The task
Please copy every line from the following entries in which the word "left" appears.

Saved entries
━━━

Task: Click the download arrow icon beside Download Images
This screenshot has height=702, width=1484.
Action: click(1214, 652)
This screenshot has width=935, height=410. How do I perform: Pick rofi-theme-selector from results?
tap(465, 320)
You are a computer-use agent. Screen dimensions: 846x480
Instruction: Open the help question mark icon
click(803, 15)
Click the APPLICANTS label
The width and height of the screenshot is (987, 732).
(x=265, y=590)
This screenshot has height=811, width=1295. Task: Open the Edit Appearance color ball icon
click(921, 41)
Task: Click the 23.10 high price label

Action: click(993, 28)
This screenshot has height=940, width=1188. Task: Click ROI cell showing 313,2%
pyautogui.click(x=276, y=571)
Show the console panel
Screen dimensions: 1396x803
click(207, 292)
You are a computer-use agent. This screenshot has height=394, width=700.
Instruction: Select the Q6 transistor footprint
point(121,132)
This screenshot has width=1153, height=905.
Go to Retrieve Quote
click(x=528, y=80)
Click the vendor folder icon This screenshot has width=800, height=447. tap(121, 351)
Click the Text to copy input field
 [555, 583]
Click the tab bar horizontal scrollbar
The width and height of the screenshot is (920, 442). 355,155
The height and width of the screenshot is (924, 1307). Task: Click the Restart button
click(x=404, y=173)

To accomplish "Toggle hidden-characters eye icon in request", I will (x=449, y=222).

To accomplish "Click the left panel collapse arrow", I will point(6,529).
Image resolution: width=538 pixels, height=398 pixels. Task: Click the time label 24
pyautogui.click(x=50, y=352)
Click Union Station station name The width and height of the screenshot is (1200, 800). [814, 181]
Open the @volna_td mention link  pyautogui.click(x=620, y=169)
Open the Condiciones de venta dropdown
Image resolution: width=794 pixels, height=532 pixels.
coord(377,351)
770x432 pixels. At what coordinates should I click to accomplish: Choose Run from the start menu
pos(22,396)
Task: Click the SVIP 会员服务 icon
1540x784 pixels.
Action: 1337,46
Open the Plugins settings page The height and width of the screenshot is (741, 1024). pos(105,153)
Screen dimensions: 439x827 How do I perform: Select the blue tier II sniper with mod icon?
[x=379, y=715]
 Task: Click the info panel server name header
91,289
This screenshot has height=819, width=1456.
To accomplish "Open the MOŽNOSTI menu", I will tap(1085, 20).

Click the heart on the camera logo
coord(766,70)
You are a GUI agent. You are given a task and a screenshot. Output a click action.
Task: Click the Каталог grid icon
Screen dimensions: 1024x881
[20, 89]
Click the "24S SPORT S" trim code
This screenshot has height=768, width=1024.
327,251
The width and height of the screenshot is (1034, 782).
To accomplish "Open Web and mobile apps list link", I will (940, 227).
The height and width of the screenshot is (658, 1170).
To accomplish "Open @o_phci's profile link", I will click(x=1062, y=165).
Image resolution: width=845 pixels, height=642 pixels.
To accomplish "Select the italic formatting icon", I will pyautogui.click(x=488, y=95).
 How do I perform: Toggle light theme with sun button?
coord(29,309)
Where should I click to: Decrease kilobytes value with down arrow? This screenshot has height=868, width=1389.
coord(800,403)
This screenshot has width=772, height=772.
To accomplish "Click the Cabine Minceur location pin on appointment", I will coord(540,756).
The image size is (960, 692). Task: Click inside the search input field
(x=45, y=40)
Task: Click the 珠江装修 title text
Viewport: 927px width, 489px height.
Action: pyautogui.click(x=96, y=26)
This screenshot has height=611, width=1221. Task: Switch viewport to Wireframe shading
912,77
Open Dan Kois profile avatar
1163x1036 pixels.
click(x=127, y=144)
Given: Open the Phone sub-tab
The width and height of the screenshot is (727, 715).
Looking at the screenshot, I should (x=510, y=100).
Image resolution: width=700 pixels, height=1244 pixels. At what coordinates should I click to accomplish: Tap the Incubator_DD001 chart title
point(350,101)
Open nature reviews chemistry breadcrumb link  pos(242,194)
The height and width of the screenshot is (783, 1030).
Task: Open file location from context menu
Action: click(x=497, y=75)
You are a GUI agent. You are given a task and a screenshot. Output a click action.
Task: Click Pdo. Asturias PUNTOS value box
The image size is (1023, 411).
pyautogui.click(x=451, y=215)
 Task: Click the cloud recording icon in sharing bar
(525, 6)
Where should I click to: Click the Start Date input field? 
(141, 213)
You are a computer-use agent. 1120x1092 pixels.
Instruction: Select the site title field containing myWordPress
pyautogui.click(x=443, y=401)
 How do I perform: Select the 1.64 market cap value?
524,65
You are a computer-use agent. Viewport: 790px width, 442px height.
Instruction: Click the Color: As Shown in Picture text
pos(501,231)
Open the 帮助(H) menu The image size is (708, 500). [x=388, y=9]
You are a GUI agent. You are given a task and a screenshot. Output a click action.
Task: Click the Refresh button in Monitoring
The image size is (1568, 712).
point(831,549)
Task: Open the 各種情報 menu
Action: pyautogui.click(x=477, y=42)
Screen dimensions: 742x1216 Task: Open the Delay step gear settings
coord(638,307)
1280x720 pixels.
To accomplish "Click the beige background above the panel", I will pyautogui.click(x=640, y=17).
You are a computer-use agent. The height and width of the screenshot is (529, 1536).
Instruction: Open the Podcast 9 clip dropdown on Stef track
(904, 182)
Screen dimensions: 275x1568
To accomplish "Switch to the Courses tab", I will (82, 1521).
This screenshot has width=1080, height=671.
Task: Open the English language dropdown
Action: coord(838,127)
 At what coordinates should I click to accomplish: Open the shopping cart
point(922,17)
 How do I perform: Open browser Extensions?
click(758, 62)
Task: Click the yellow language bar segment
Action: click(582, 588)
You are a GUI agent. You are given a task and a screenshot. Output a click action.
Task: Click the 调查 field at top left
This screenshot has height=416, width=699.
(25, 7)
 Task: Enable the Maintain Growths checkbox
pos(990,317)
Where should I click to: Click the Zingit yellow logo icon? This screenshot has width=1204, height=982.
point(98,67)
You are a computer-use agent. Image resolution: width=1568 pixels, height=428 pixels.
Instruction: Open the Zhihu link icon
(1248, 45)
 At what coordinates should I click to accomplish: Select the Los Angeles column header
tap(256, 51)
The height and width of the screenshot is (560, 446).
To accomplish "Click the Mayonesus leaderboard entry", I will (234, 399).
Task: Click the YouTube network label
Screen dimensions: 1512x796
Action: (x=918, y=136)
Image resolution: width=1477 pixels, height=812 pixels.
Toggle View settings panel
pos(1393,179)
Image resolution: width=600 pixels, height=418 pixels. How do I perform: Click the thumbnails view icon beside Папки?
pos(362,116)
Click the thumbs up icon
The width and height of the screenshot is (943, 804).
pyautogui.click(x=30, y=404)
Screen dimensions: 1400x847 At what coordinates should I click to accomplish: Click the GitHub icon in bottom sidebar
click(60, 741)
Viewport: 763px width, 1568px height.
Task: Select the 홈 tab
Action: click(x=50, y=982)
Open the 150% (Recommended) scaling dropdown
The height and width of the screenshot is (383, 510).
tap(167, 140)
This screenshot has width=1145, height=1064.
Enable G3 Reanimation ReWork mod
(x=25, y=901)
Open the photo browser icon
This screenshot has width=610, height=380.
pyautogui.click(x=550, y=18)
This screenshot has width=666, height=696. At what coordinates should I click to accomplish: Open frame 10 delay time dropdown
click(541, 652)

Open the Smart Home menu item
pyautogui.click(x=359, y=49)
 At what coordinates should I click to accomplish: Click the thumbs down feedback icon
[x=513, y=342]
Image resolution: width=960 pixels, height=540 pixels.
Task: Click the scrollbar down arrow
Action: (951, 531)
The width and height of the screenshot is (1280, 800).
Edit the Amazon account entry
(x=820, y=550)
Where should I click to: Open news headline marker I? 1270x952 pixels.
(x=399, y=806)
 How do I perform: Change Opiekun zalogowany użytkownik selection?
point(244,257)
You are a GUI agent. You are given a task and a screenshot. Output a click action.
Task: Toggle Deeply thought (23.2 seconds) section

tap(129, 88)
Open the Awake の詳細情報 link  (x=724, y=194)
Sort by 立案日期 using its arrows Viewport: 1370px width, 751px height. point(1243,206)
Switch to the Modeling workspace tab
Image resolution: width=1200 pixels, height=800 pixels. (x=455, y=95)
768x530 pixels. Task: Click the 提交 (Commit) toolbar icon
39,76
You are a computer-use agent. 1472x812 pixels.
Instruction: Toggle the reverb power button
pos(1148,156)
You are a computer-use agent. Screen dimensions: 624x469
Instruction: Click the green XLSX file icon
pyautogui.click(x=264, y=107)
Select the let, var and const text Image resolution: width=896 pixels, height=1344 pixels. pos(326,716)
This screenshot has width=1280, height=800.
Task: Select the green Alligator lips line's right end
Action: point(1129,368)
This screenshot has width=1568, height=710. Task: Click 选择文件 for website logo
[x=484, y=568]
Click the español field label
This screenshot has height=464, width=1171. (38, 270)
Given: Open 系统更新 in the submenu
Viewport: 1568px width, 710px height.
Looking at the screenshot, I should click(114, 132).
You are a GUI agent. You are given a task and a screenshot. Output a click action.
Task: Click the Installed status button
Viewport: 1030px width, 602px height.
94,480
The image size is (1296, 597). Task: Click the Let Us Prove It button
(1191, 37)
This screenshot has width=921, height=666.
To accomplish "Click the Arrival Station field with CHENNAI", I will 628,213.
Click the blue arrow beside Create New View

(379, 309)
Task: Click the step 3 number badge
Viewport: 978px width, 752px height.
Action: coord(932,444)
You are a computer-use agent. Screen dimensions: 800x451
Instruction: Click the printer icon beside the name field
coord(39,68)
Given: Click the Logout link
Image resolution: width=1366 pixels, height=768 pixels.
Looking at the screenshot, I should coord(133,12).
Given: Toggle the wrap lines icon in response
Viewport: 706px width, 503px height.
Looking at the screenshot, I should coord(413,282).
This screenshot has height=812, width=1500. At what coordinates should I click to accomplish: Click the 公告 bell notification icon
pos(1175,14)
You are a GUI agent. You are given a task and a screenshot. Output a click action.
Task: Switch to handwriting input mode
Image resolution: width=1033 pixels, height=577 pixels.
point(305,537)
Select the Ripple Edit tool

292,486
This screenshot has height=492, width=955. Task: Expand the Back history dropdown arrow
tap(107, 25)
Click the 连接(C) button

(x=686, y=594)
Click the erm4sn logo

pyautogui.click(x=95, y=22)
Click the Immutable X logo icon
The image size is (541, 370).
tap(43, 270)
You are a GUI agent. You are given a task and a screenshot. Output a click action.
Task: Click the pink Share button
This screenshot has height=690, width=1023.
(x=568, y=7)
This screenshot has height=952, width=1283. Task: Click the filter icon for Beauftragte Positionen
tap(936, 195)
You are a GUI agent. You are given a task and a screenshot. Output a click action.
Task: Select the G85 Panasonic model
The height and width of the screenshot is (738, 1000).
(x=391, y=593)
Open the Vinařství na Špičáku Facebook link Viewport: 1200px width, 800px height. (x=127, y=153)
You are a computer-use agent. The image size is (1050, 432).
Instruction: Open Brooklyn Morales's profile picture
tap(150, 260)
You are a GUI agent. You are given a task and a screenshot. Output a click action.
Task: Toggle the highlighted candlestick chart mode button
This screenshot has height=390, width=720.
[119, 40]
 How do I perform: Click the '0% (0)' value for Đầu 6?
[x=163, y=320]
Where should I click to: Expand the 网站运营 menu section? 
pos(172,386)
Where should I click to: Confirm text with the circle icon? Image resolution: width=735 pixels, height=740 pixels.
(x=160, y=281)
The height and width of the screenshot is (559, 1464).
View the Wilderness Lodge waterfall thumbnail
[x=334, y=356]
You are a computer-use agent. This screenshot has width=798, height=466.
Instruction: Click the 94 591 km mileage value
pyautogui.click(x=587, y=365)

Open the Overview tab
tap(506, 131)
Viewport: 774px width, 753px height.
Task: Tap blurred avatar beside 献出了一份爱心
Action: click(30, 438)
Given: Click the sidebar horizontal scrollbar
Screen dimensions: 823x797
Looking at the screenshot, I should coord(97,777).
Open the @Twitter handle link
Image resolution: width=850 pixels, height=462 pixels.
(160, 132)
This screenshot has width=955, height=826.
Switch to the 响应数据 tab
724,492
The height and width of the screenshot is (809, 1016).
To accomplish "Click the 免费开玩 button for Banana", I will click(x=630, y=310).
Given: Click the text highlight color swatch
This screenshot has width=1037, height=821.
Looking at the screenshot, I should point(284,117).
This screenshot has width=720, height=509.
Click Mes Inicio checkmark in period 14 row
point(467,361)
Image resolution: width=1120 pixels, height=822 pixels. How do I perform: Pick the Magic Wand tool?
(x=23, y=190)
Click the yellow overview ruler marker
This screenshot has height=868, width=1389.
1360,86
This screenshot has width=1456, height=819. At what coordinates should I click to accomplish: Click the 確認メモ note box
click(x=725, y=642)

━━━

Exercise solution
To accomplish "Click the left panel collapse arrow", I will point(6,529).
Task: Click the 调查 field at top left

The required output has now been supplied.